The problem -
Starting at the line that contains "Viewport: 1928px width, 1204px height." and stopping after the line that contains "(x=370, y=18)", swap "toolbar" for "ribbon" and return only those lines with everything else unchanged. Omit the pictures from your answer.

Given entries -
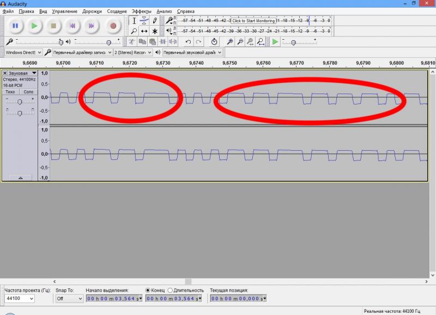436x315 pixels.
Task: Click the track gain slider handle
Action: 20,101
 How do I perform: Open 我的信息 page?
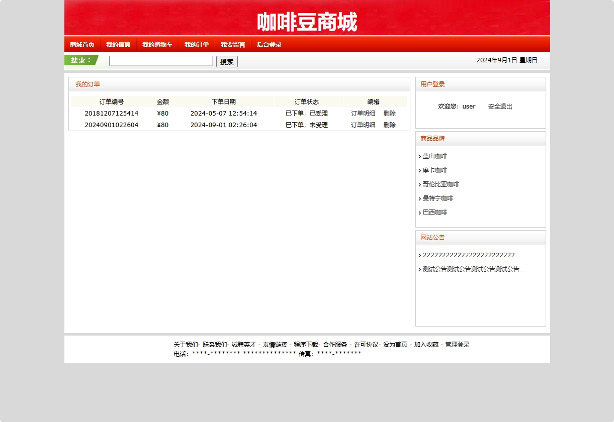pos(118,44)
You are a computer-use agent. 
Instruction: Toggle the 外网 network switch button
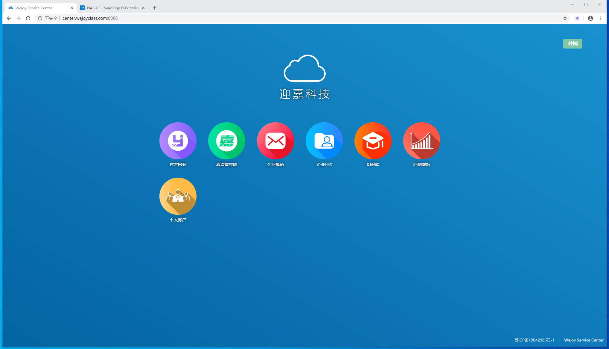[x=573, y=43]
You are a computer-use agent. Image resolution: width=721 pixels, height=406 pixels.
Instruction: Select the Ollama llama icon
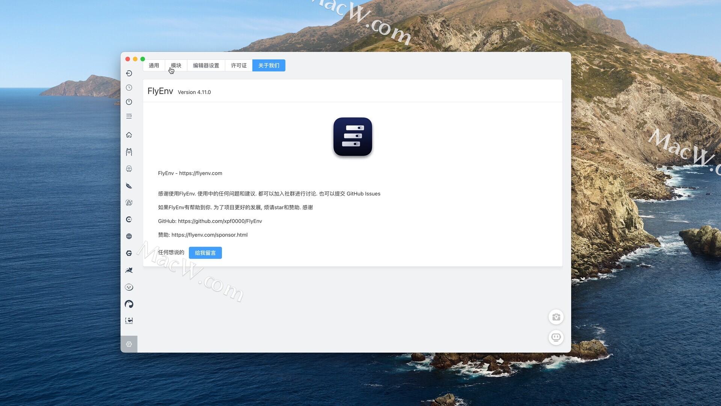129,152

* * *

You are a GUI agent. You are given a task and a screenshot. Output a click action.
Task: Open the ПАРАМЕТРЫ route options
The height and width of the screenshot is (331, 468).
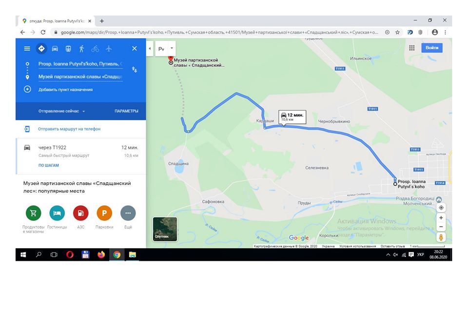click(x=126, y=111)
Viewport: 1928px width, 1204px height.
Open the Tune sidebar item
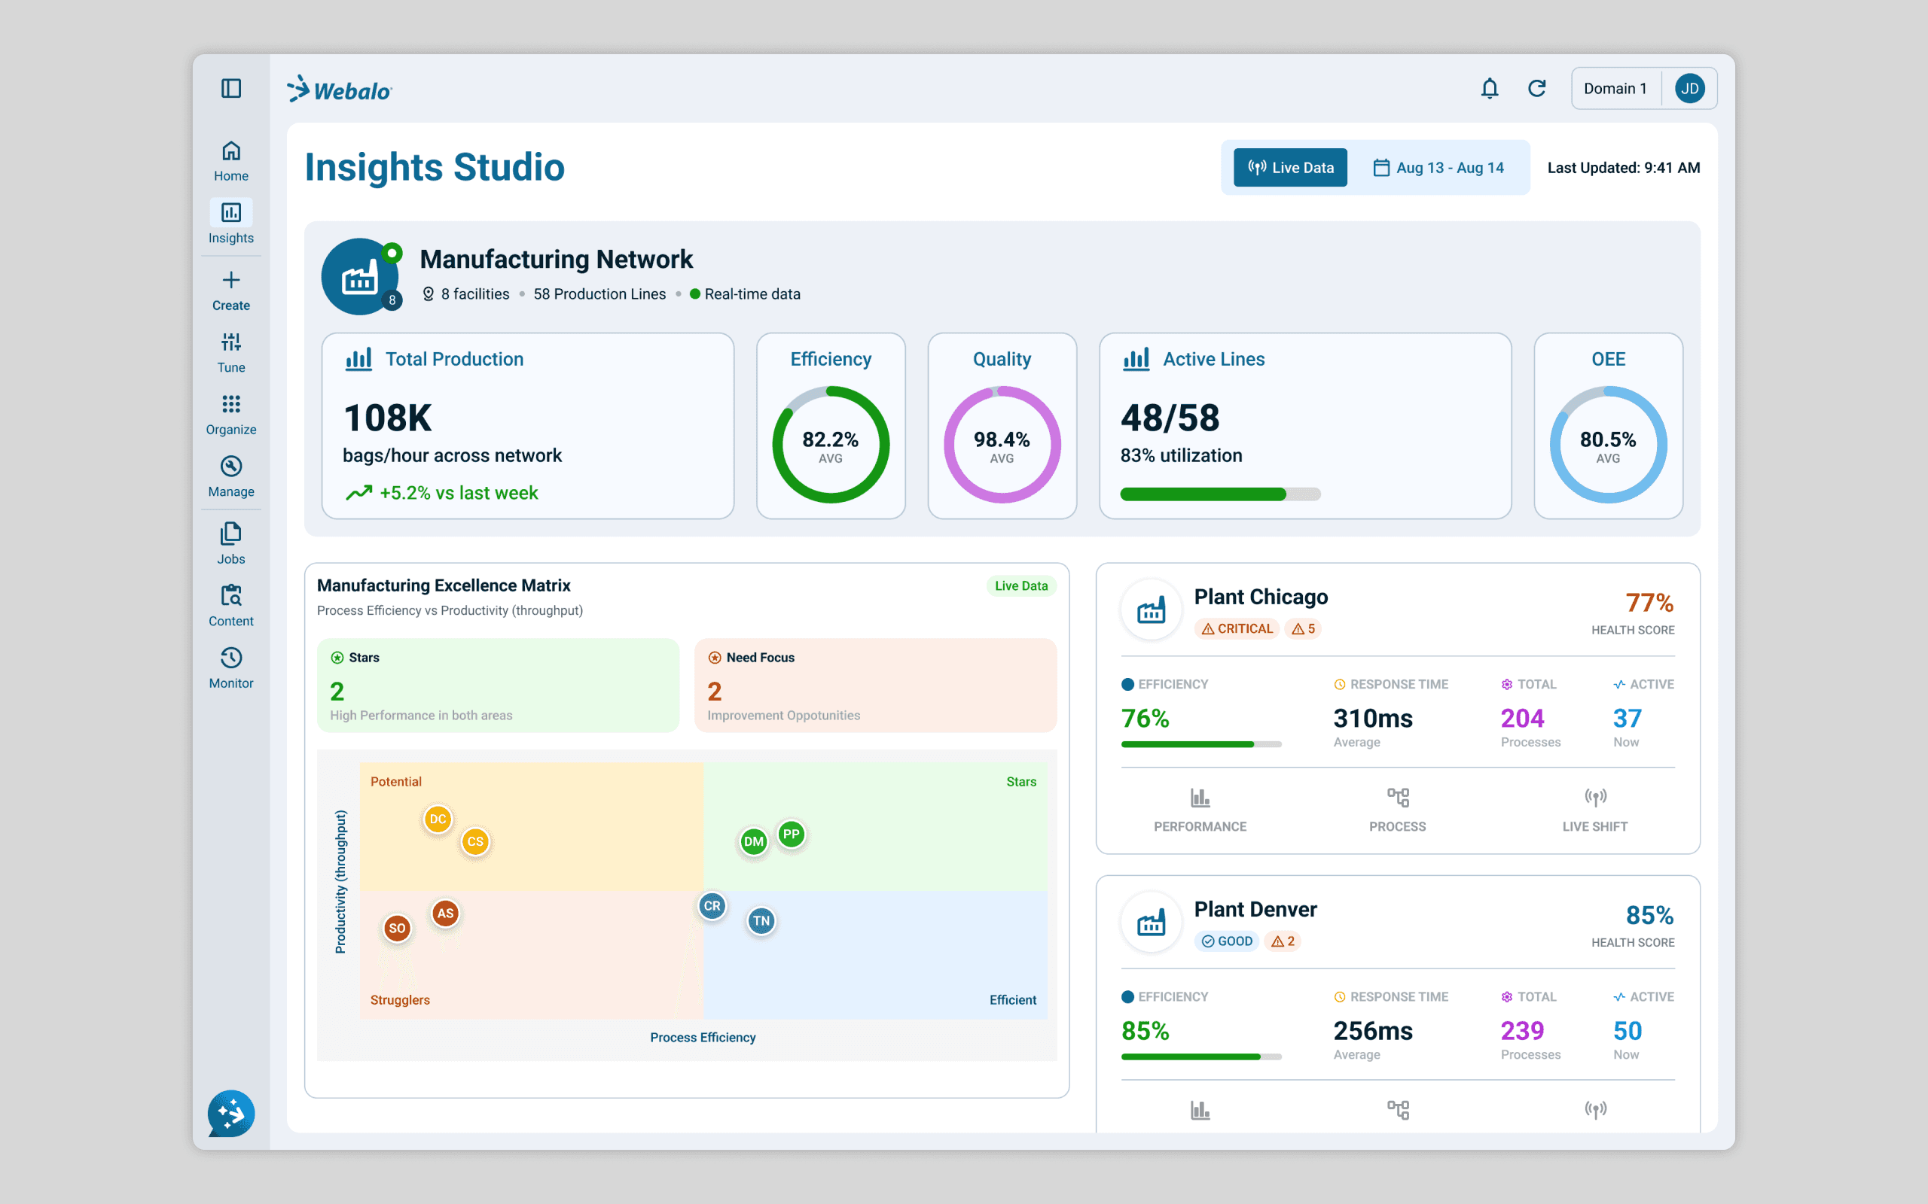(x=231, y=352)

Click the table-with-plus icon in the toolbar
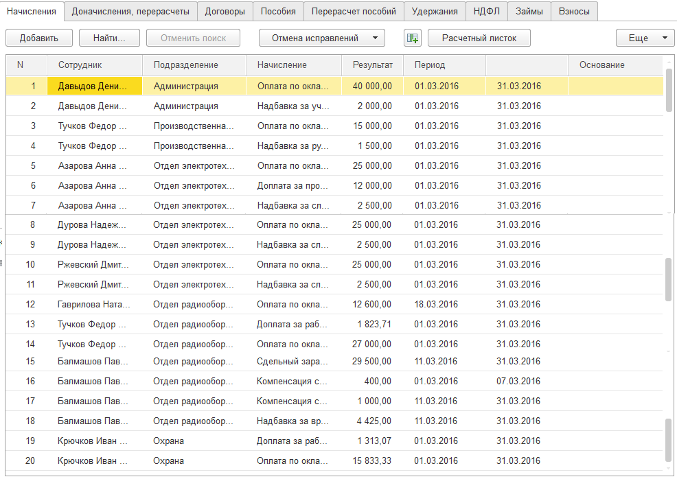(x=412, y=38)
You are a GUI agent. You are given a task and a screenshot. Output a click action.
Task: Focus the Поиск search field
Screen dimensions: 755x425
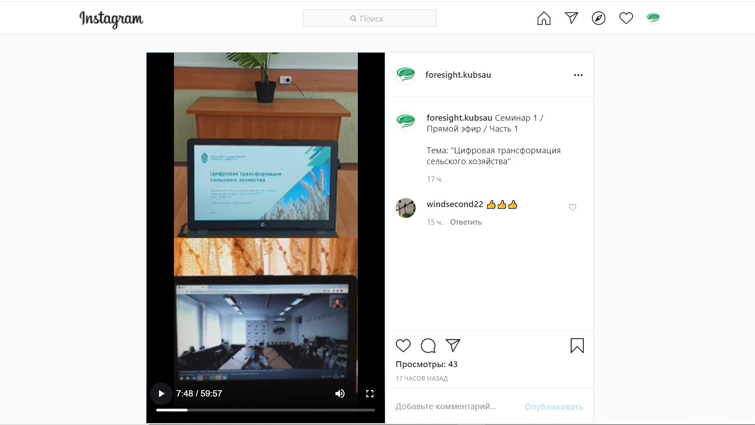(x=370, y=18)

* * *

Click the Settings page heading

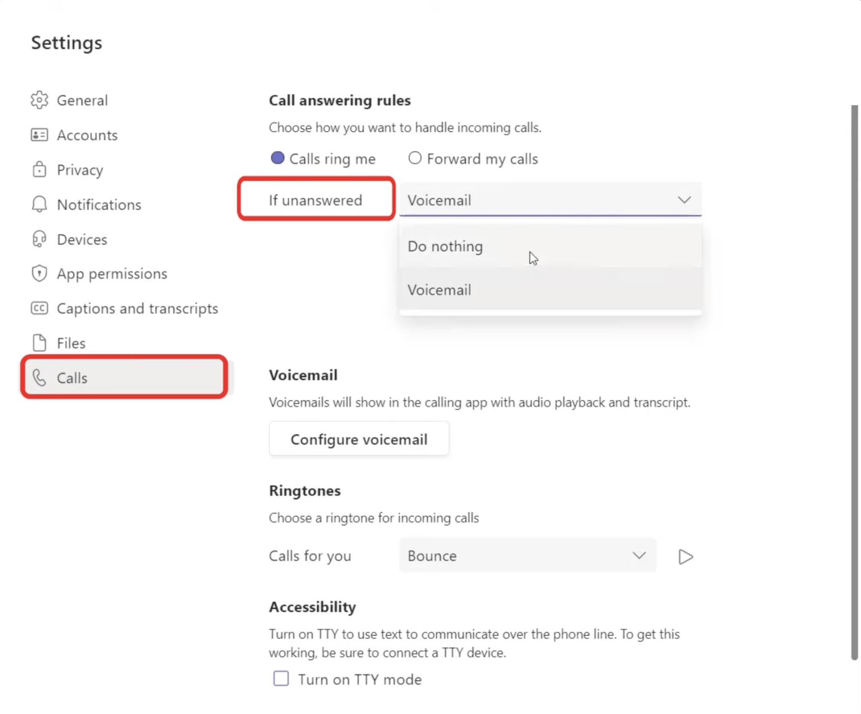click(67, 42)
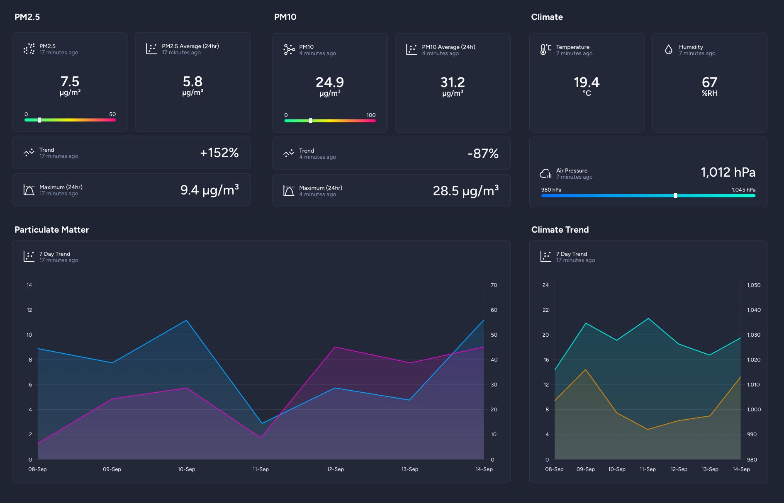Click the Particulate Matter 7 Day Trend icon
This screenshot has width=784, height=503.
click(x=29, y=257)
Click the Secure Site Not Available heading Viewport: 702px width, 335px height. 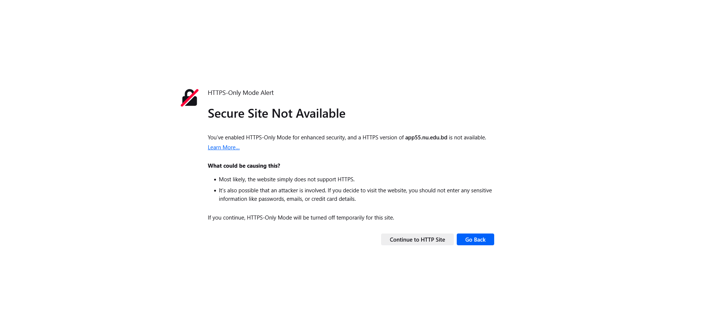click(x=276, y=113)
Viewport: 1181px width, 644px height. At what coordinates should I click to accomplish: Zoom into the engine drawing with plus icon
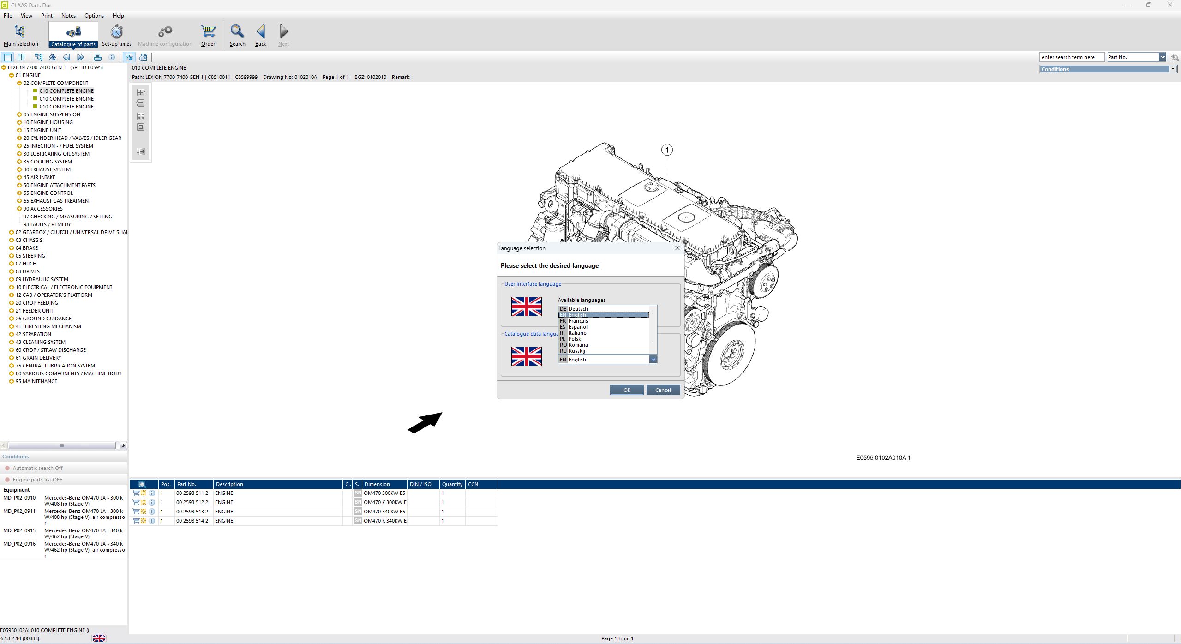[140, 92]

Solved exercise -
Viewport: 1928px width, 1204px height.
Open the Tune sidebar item
(x=231, y=352)

Click the table-with-plus icon in the ribbon
(x=412, y=38)
You are a GUI agent. You are given a task and a screenshot. Output a click action.
Task: Focus the Поиск search field
Screen dimensions: 755x425
(x=370, y=18)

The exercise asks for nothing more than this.